Bill Maher is right about Canadian health care

Published on

From the Fraser Institute

By Mackenzie Moir

Recently, popular American comedian and talk show host, Bill Maher, took aim at some of Canada’s public policy failings in one of his monologues. In entertaining fashion, Maher highlighted our high housing costs, unemployment rates and “vaunted” health-care system.

Indeed, citing work published by the Fraser Institute, he explained that after adjusting for age, Canada spends 13.3 per cent of our economy on health care (2020), the highest level of spending by a developed country with universal coverage that year. And that Canada has some of the poorest access to timely appointments with family doctors when compared to our peers.

Unfortunately, while that’s where his segment on health care ended, the bad news for the Canadian system doesn’t stop there.

On top of Canada continuing to be one of the most expensive universal health-care systems in the world, we get little in return when it comes to both available medical resources and wait times. For example, among high-income countries with universal health care, Canada has some of the lowest numbers of physicians, hospital beds, MRI machines and CT scanners.

And in Canada, only 38 per cent of patients report seeing a specialist within four weeks (compared to 69 per cent in the Netherlands) and only 62 per cent report receiving non-emergency surgery within four months (compared to 99 per cent in Germany).

Unfortunately, wait times in Canada aren’t simply long compared to other countries, they’re the longest they’ve ever been. Last year the median wait for a Canadian patient seeking non-emergency care reached 27.7 weeks—nearly three times longer than the 9.3 week-wait Canadians experienced three decades ago.

This raises the obvious question. How do other countries outperform Canada’s health-care system while also often spending less as a share of their economies? In short, their approach to universal health care, and in particular their relationship with the private sector, departs drastically from the approach here at home.

Australia, for example, partners with private hospitals to deliver the majority (58.6 per cent) of all non-emergency surgeries within its universal health-care system. Australia also spends less of its total economy (i.e. GDP) on health care but outperforms Canada on every measure of timely care.

Even with restrictions on the private sector, Canada has some limited experience that should encourage policymakers to embrace greater private-sector involvement. Saskatchewan, for example, contracted with private surgical clinics starting in 2010 to deliver publicly-funded services as part of a four-year initiative to reduce wait times, which were among the longest in the country.
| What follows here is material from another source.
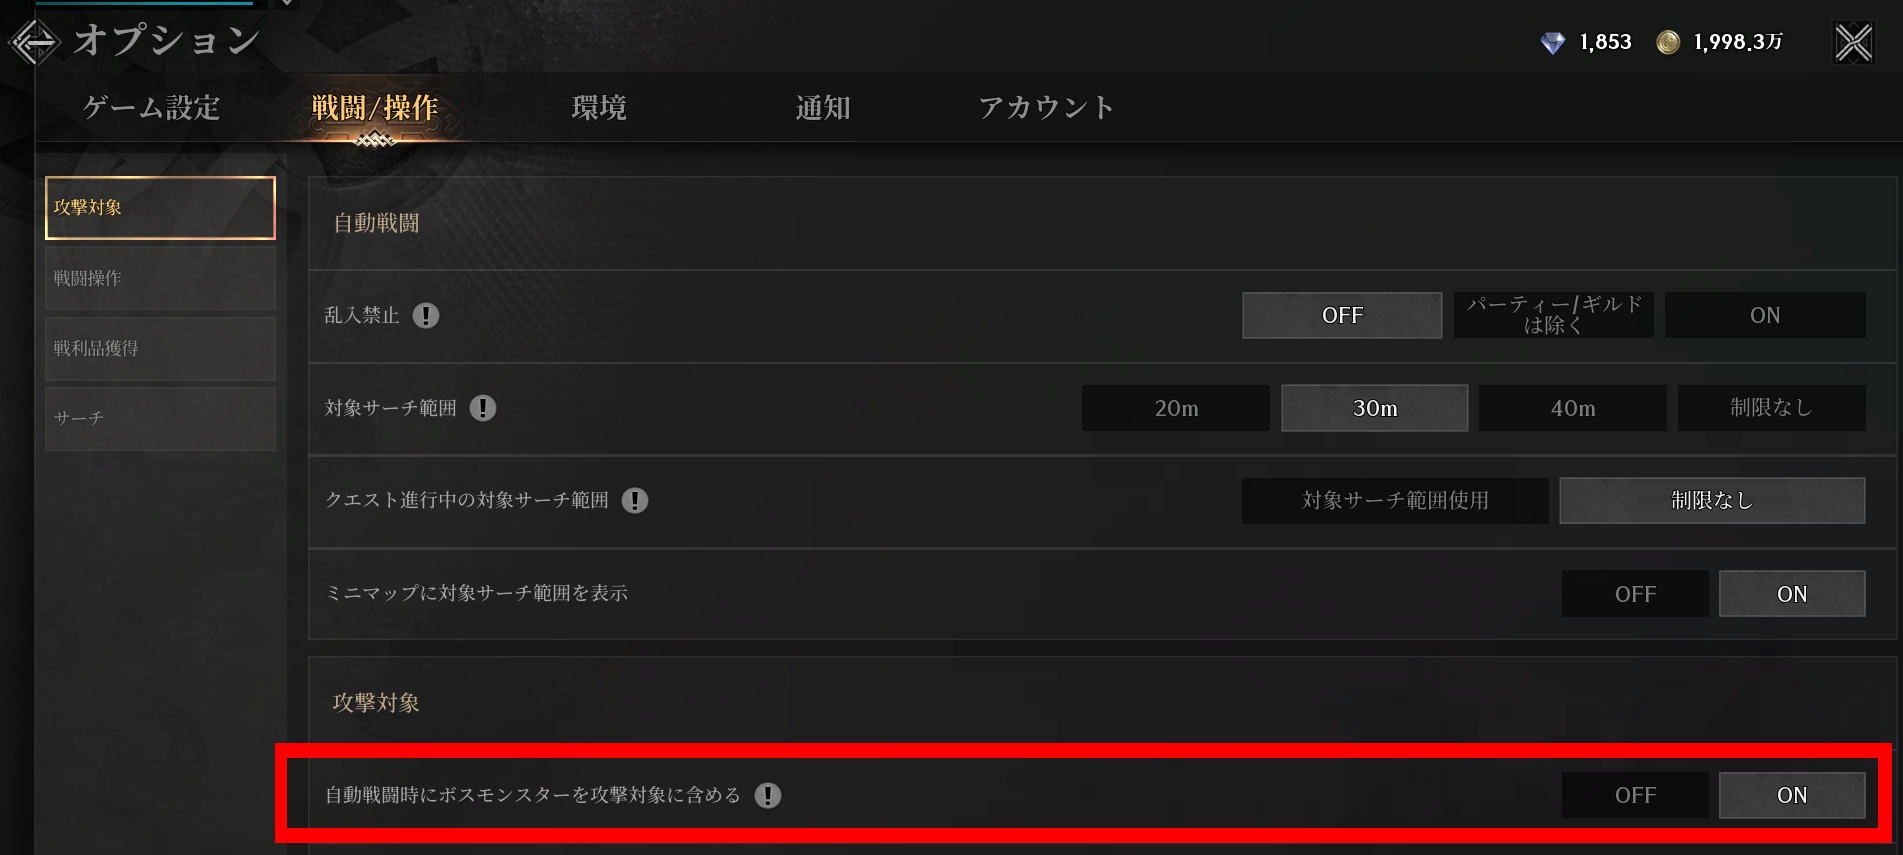The image size is (1903, 855).
Task: Select 戦闘操作 in the sidebar
Action: coord(160,278)
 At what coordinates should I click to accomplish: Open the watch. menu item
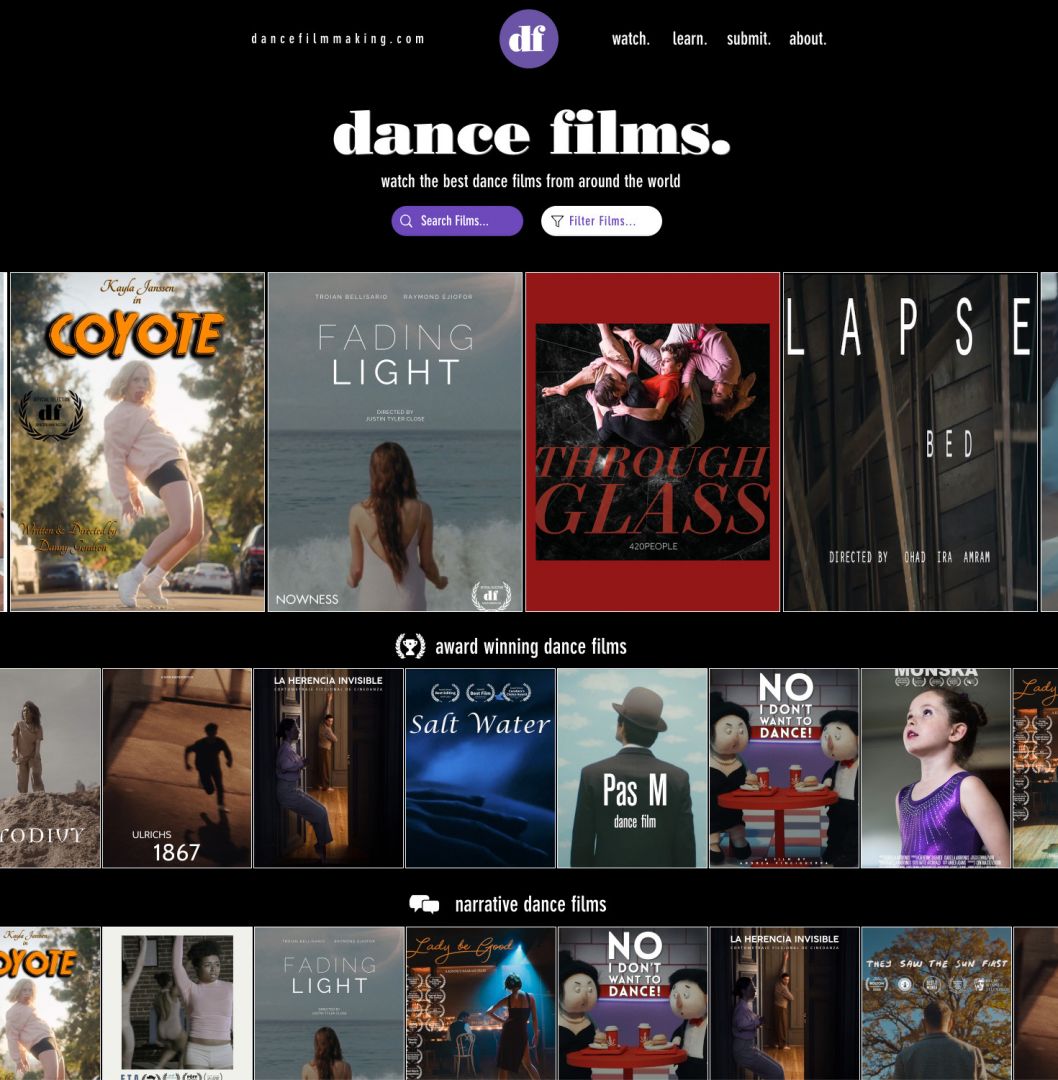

Between 2010 and 2014, wait times in the province fell from 26.5 weeks to 14.2 weeks. After the initiative ended, the province’s wait times began to grow.

More recently, Quebec, which has some of the shortest wait times for medical services in the country, contracts out one out of every six day-surgeries to private clinics within the publicly-funded health-care system.

Maher’s monologue, which was viewed by millions online, highlighted the key failings of Canada’s health-care system. If policymakers in Ottawa and the provinces want to fix Canadian health care, they must learn from other countries that deliver universal health-care at the same or even lower cost, often with better access and results for patients.